# Directive
Express the rows as a JSON list of strings, one string per line with blank lines omitted, starting at the line containing "Task: Tap sender" and ending at the line containing "will [x=1168, y=240].".

* * * *

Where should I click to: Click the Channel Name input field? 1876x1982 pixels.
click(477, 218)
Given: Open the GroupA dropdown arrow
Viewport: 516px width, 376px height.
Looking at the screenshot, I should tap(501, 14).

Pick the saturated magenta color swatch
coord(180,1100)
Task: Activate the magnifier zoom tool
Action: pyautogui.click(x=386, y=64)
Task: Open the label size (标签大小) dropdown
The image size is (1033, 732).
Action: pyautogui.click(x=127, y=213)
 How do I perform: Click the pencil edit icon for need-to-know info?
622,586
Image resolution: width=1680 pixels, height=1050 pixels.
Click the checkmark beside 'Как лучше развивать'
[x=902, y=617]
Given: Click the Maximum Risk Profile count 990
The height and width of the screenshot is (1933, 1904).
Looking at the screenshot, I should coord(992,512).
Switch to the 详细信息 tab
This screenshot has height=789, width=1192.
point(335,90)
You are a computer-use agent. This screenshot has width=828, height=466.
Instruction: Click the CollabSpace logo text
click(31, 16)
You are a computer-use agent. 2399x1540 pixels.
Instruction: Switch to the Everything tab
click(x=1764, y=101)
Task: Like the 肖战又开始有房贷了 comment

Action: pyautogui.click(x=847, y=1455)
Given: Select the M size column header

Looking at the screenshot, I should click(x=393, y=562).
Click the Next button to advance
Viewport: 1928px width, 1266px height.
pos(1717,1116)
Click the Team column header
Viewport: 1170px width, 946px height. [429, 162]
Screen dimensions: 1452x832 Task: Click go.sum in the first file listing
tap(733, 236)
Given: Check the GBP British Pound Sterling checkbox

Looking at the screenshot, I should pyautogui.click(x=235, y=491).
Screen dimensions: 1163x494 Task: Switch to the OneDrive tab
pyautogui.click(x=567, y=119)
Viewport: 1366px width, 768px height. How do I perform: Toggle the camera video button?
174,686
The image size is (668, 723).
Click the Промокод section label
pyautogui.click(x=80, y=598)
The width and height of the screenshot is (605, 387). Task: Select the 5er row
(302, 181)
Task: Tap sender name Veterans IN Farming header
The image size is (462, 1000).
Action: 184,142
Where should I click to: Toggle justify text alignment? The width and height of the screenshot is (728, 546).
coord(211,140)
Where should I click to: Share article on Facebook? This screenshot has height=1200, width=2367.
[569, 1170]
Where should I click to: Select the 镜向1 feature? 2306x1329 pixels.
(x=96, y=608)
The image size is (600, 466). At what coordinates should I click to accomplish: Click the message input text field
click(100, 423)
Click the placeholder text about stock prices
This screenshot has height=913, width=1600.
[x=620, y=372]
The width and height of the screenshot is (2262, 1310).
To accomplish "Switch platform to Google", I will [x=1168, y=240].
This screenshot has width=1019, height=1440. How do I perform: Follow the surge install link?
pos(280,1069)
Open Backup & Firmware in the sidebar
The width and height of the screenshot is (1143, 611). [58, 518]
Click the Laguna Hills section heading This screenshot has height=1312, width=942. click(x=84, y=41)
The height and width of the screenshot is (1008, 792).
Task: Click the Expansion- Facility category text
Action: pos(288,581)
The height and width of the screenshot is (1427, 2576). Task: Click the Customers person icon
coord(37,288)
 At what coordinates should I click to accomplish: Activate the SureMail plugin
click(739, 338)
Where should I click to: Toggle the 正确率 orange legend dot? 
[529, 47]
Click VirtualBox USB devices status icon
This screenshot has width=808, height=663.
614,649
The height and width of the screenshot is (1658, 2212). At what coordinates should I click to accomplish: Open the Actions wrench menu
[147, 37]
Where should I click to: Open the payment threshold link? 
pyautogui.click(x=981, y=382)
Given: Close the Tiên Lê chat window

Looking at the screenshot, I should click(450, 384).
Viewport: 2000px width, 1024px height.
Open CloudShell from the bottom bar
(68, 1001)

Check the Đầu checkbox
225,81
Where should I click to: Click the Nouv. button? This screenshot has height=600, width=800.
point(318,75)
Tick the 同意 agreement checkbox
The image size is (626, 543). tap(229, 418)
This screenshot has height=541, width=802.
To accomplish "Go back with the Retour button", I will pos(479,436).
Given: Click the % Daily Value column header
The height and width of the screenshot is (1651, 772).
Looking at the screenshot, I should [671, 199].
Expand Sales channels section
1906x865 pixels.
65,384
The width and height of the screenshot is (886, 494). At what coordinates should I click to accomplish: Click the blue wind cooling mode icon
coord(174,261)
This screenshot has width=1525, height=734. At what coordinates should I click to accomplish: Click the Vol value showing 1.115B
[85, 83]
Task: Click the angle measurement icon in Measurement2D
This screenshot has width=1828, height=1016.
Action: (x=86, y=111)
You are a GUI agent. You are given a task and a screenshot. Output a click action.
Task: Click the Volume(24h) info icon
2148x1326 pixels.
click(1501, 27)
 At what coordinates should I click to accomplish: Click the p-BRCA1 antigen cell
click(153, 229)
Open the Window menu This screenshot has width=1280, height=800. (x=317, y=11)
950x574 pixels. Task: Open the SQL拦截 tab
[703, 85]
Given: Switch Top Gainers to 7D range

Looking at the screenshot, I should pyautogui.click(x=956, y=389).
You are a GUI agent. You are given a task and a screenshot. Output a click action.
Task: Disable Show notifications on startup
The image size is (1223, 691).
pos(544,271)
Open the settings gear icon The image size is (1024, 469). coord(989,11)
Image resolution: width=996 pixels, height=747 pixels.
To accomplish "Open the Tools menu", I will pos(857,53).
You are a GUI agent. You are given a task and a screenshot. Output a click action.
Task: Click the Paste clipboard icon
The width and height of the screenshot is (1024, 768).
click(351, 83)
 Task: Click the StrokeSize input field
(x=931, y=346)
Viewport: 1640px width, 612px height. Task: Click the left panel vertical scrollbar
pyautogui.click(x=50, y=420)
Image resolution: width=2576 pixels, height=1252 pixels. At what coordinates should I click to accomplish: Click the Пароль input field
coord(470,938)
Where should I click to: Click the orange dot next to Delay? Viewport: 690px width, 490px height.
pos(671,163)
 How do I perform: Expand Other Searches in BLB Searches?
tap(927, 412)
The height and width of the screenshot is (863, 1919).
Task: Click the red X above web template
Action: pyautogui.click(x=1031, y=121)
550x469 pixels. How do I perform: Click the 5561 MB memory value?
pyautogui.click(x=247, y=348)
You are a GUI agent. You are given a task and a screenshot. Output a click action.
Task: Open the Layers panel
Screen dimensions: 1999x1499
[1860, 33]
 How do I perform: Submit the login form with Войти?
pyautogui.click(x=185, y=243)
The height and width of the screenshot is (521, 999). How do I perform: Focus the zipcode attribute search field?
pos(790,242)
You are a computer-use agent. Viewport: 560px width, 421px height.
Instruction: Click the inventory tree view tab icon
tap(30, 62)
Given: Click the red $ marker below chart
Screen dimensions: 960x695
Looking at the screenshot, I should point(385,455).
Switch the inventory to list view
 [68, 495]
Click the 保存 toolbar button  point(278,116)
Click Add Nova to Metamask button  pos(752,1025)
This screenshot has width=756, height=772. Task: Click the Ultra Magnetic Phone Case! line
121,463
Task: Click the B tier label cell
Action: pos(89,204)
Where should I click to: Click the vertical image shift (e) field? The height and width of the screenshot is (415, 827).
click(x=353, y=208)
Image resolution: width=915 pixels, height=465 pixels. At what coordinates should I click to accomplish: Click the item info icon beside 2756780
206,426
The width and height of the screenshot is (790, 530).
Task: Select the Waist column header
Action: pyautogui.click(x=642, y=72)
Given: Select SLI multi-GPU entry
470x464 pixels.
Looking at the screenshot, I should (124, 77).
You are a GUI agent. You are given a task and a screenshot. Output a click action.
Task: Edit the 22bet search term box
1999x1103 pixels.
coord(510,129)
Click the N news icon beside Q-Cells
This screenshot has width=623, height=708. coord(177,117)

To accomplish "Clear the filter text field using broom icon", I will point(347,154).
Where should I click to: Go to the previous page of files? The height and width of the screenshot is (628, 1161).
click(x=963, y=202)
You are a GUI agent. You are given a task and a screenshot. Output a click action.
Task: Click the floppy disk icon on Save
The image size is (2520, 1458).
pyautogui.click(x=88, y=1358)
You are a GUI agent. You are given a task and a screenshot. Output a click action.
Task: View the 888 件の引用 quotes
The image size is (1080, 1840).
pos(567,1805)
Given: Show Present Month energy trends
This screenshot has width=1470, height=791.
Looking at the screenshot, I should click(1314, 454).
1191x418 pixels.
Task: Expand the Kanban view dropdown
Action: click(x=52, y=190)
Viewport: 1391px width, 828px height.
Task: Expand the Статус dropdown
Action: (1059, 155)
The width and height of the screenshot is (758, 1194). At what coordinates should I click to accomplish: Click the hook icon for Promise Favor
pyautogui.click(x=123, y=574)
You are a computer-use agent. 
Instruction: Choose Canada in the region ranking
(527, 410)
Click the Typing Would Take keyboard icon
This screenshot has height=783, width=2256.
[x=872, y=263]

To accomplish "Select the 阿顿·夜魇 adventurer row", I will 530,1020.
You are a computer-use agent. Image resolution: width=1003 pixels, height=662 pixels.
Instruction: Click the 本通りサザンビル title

* * * *

# Result of the exercise
[
  "Task: Tap sender name Veterans IN Farming header",
  "The image size is (462, 1000).",
  "Action: 184,142",
  "Where should I click to: Toggle justify text alignment? The width and height of the screenshot is (728, 546).",
  "coord(211,140)",
  "Where should I click to: Share article on Facebook? This screenshot has height=1200, width=2367.",
  "[569, 1170]",
  "Where should I click to: Select the 镜向1 feature? 2306x1329 pixels.",
  "(x=96, y=608)",
  "The image size is (600, 466). At what coordinates should I click to accomplish: Click the message input text field",
  "click(100, 423)",
  "Click the placeholder text about stock prices",
  "This screenshot has height=913, width=1600.",
  "[x=620, y=372]",
  "The width and height of the screenshot is (2262, 1310).",
  "To accomplish \"Switch platform to Google\", I will [x=1168, y=240]."
]